- PROBLEM DESCRIPTION
Copy out the lines of the records word for word, from the line with "The image size is (1024, 512)." to the line with "I want to click on tab-headers: Headers, so", including both of those lines.

(Stored data entries)
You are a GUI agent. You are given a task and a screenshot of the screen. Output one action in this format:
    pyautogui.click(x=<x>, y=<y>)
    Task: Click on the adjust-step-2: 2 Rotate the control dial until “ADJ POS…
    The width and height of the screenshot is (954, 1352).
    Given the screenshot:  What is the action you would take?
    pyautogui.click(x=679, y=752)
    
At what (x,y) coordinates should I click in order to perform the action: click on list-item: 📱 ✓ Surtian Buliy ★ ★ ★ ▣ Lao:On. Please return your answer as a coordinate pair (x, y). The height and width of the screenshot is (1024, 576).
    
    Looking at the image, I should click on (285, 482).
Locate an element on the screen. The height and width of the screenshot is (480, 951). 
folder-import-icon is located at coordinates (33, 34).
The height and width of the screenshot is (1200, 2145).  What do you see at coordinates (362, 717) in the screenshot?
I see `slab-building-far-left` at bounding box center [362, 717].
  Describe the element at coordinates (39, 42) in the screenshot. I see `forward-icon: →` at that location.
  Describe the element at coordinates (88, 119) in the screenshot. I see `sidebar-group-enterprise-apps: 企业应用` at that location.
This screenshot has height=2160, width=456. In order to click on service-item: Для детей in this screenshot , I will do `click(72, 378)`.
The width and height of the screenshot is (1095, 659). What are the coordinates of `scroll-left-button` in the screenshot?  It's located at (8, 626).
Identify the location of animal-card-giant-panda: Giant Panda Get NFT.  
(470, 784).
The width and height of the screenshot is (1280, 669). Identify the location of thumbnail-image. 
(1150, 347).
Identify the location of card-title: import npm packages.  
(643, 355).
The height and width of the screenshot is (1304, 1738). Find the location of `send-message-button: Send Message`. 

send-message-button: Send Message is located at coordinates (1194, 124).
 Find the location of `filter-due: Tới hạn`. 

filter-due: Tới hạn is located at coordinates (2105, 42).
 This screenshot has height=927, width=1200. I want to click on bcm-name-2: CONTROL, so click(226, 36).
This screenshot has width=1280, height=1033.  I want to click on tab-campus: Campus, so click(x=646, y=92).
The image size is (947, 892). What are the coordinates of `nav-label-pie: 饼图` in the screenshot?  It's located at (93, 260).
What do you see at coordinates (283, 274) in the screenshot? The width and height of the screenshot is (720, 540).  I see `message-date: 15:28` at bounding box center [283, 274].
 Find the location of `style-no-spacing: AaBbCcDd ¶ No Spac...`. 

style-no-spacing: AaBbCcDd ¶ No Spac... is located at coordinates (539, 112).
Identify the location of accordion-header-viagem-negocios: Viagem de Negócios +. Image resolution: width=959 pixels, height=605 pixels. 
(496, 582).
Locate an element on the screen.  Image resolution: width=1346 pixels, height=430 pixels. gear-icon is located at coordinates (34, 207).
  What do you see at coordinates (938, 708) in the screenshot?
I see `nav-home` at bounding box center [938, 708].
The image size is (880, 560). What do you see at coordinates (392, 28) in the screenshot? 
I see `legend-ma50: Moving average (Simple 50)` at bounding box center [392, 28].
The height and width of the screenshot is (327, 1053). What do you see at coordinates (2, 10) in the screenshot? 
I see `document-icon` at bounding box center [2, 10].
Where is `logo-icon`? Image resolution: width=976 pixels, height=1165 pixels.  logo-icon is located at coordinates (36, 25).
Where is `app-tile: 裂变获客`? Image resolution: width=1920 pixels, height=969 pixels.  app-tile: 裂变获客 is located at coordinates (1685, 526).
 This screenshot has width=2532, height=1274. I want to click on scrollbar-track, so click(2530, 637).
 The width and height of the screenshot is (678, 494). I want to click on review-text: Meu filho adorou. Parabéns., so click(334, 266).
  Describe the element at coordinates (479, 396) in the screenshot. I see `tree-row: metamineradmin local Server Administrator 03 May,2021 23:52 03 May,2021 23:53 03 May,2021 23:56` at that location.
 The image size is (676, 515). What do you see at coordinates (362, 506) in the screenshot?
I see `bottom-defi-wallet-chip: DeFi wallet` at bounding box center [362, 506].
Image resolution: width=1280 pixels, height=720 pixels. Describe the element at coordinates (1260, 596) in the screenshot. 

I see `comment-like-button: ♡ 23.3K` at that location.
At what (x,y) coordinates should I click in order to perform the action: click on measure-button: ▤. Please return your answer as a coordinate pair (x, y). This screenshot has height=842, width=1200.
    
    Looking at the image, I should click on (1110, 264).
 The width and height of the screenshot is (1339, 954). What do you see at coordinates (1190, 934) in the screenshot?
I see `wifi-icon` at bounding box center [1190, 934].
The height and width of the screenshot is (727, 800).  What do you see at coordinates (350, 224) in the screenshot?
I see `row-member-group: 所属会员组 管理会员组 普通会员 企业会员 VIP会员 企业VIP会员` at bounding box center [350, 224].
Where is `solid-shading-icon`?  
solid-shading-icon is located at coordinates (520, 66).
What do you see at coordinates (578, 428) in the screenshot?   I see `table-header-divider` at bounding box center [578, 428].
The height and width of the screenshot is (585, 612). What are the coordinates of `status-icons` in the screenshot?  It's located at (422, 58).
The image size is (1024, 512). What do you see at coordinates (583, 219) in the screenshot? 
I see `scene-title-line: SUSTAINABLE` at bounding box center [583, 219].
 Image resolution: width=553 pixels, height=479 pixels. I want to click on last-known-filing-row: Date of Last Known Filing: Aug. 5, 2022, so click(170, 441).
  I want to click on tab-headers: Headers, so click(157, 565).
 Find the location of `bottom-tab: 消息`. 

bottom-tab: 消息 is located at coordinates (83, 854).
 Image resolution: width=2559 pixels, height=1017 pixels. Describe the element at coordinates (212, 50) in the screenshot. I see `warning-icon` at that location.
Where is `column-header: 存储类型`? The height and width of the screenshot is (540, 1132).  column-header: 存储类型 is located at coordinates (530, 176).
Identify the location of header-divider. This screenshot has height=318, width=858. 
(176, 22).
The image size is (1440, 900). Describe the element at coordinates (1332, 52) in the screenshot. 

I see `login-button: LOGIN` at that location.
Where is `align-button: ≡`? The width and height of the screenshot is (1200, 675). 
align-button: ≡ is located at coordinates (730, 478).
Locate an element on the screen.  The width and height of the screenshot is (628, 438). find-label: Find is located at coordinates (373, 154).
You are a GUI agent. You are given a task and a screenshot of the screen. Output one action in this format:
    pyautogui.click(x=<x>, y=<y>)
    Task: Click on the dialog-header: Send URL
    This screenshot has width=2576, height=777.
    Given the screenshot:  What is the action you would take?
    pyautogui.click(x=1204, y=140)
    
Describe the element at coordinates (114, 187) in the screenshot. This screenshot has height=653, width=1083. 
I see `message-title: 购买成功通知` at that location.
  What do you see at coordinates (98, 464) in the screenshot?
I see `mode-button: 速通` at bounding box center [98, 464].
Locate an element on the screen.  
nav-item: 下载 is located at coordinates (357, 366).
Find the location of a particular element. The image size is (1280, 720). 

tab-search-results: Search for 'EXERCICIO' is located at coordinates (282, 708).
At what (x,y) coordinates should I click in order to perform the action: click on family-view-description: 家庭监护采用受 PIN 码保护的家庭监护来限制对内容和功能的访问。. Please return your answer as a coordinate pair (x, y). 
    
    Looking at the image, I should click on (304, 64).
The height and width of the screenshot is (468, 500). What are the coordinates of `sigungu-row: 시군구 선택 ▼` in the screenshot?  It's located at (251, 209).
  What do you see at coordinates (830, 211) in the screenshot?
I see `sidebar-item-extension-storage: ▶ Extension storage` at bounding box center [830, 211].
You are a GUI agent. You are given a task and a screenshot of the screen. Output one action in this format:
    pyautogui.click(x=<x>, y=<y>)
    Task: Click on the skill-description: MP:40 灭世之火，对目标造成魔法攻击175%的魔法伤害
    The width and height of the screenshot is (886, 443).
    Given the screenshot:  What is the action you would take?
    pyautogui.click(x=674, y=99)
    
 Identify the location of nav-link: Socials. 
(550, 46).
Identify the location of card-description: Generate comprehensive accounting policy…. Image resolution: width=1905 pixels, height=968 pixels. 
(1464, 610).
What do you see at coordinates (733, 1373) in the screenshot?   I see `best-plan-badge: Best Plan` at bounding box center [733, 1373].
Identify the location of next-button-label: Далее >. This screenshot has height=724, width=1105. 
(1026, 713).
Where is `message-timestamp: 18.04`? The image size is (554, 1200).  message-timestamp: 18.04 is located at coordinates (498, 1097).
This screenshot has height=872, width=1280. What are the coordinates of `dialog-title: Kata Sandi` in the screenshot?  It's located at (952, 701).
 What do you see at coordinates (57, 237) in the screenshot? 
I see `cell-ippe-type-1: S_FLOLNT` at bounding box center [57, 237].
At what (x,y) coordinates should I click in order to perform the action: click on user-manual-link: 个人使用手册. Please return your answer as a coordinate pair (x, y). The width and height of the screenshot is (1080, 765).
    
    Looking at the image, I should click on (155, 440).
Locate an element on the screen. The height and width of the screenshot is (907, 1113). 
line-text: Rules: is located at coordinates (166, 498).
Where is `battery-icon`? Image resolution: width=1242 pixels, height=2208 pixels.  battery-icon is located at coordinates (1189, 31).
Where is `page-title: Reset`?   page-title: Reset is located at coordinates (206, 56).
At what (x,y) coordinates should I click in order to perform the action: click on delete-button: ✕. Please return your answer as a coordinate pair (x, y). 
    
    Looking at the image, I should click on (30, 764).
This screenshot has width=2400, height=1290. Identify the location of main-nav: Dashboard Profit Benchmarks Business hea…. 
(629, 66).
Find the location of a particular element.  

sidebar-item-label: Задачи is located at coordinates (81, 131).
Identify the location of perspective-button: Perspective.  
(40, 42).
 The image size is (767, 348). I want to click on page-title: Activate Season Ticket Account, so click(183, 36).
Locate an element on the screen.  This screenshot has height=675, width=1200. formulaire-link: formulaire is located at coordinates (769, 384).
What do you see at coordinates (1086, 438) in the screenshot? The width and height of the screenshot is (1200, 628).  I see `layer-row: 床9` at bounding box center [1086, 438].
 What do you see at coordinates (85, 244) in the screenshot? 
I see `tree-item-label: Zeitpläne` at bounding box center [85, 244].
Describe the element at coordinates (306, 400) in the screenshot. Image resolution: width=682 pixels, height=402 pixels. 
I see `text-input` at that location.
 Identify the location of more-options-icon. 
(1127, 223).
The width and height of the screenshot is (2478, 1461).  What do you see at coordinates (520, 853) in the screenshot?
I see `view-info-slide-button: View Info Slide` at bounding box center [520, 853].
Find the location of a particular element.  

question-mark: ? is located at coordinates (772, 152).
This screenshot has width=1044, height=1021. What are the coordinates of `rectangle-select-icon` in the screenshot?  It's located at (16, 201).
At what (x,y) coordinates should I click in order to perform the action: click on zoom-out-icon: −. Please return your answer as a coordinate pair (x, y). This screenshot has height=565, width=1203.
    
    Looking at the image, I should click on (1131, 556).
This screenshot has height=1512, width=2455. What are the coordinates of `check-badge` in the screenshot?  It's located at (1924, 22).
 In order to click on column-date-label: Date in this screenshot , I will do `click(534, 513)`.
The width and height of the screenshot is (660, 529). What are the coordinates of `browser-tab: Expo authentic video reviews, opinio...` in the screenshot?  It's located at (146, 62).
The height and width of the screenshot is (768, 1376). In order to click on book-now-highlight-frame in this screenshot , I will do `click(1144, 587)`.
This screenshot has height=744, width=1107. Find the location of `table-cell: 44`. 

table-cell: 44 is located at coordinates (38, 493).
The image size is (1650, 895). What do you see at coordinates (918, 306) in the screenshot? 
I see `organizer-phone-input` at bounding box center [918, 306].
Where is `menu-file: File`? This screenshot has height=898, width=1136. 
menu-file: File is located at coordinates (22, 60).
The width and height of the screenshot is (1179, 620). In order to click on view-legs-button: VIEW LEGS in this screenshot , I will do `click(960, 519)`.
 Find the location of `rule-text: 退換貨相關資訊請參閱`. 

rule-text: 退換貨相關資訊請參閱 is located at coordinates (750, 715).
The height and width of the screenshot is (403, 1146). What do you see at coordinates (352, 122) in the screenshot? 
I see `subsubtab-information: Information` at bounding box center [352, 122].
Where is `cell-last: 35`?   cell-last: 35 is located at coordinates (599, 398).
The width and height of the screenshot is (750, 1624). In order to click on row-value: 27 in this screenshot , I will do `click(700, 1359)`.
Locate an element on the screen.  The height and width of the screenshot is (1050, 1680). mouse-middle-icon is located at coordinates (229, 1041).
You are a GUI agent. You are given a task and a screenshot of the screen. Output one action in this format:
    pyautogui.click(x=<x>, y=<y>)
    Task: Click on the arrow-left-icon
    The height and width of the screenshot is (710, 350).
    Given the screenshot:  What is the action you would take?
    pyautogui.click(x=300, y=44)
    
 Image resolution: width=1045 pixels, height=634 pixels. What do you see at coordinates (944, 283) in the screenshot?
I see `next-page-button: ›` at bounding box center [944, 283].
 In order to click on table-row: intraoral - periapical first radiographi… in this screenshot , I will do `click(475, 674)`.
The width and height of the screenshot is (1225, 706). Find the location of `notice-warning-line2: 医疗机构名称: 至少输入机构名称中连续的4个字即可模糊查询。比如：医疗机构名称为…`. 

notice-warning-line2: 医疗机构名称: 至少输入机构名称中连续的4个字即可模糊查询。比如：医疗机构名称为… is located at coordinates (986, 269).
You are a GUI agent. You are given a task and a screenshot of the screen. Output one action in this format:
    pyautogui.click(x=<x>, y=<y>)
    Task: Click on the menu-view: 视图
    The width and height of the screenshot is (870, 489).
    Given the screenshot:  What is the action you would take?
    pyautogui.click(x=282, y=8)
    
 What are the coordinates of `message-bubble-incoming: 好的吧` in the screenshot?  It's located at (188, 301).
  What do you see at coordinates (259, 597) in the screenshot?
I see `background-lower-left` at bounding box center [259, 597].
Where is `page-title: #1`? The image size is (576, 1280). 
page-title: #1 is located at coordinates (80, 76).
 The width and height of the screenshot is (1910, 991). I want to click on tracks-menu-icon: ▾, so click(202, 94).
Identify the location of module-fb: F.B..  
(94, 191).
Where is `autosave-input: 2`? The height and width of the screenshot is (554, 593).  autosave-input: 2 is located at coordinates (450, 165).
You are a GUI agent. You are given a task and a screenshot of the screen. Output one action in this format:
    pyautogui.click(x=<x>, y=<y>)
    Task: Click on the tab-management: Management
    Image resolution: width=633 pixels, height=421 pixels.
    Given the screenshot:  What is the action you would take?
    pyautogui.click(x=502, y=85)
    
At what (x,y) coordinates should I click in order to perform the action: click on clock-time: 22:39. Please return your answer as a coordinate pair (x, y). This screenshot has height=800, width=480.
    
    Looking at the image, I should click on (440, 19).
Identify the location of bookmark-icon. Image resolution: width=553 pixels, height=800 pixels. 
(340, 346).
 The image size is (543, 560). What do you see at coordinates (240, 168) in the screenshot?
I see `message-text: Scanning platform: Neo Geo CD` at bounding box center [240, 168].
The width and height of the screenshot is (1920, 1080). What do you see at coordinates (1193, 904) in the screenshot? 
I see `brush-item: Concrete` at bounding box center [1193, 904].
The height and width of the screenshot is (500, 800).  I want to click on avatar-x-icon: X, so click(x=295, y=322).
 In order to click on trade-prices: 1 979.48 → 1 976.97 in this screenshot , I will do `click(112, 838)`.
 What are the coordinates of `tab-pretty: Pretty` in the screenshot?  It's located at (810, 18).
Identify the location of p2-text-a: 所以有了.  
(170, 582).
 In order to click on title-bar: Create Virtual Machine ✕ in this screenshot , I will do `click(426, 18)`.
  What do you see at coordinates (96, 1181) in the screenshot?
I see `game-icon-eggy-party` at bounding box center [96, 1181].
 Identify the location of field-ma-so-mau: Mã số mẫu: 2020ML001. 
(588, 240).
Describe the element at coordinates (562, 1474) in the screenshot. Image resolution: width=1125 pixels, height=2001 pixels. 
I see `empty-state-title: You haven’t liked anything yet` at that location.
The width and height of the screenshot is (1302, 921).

- COMPLETED TASK
The image size is (1024, 512). What do you see at coordinates (583, 219) in the screenshot? 
I see `scene-title-line: SUSTAINABLE` at bounding box center [583, 219].
 Image resolution: width=553 pixels, height=479 pixels. I want to click on last-known-filing-row: Date of Last Known Filing: Aug. 5, 2022, so click(170, 441).
  I want to click on tab-headers: Headers, so click(157, 565).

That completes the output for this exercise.